今、父の腹には人工肛門が2つあります。一つは口→胃→小腸からの人工肛門です。もうひとつは、ロープの反対側、つまり肛門へとつながっている残った腸を人工肛門につないでいます。ここで一つの疑問が湧いてきます。なぜ2つの人工肛門を作り、肛門につながっている腸も残すのかいうことです。それを質問したところ、今後の回復次第では、腸が元気になり、腸と腸をくっつけて元通りにできる可能性があること、そしてそのような可能性があるために大腸を残しているのだが、そちらの腸のほうも(つまり食べ物が通らない状態になっている腸のほうも)人工肛門につけていたほうが外部から目視で確認ができて、万が一NOMIが再発したときに早急に対処できるから、という回答でした。
それからもう一つの理由として、これは看護師さんから教えていただいたことなのですが、人間の体の血液循環というのは、小腸→肝臓という流れになっていて、小腸で得られた栄養分を血液循環でそのまま肝臓へと運ぶようになっているようです。つまり小腸が短くなればなってしまうほど、肝臓へと流れる血液量が少なくなってしまうことになります。肝臓への血液量が少なくなれば、当然ながら今度は肝臓がダメージを受けます。人間にとって肝臓は最重要な臓器の一つであり、ここが被害を被ることはできるだけ避けなければなりません。このような理由により、現代の医学では、腸はできるだけ切り取らず、本当にヤバいところだけ切り取りましょうという認識になっているそうです。
今回、父は小腸を1.5メートルほど切り取ったわけですが、実はこれで終わり、という訳には行きません。一番恐れているのはNOMIの再発です。NOMI(非閉塞性腸管膜虚血)とは、非閉塞性(血管などが詰まっていないにもかかわらず)、腸に栄養分や酸素が行き渡らず壊死してしまう状態のことです。これは補助人工心臓を入れている人に起こる可能性のある合併症の一つなのですが、NOMIの場合、再発する可能性があることと、そこから菌が全身に回ってしまう可能性があるのです。そうなると前回同様、敗血症となり、かなりヤバい状態になります。更に今回は腸を短くしているので、栄養分を吸収できる割合が減っていることになります。人間は小腸から栄養分を吸収しているのは小学校、中学校の授業で学んだ通りですが、要はその吸収している1/4を切り取ったわけですから、その分だけ栄養分の吸収率は下がります。これが更に壊死が進んでくると、腸をまるごと取り除かなければならず、そうなると点滴でしか栄養補給ができなくなってしまいます。そうなると免疫力の低下等が懸念され、死亡の可能性が高くなってしまいます。

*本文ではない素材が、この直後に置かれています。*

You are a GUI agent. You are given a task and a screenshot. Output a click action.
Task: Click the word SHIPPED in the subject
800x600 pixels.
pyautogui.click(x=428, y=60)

さて、8月に書いた最後のブログでは、父の補助人工心臓を変える手術が終わったことを書きました。ICUで1ヶ月寝たきりの状態だったにもかかわらず、目覚めた後の意識は鮮明で、意思疎通が出来ました。脳に血栓は飛んでいなかったのです。それどころか僕や家族のことについて口出しするようになってきて、あまりの口数の多さにこちらが辟易していました。リハビリも順調に進んでいて、病院のフロアを歩行器を使って1周できるくらいにまで回復していました。先月発売のドラクエ11sがやりたいから買ってこい、と言われて買ってきたほどです。腕と指のリハビリがてらニンテンドースイッチを持ち、指を動かしてゲームをしていた姿を見ていたので、「ここまで回復出来たのに、なんで今さら悪くなるの」という気持ちしかありません。一難去ってまた一難、退院が視野に入り始めていた矢先の出来事で困惑しています。また元気に笑う父の姿を見ることができればいいのですが。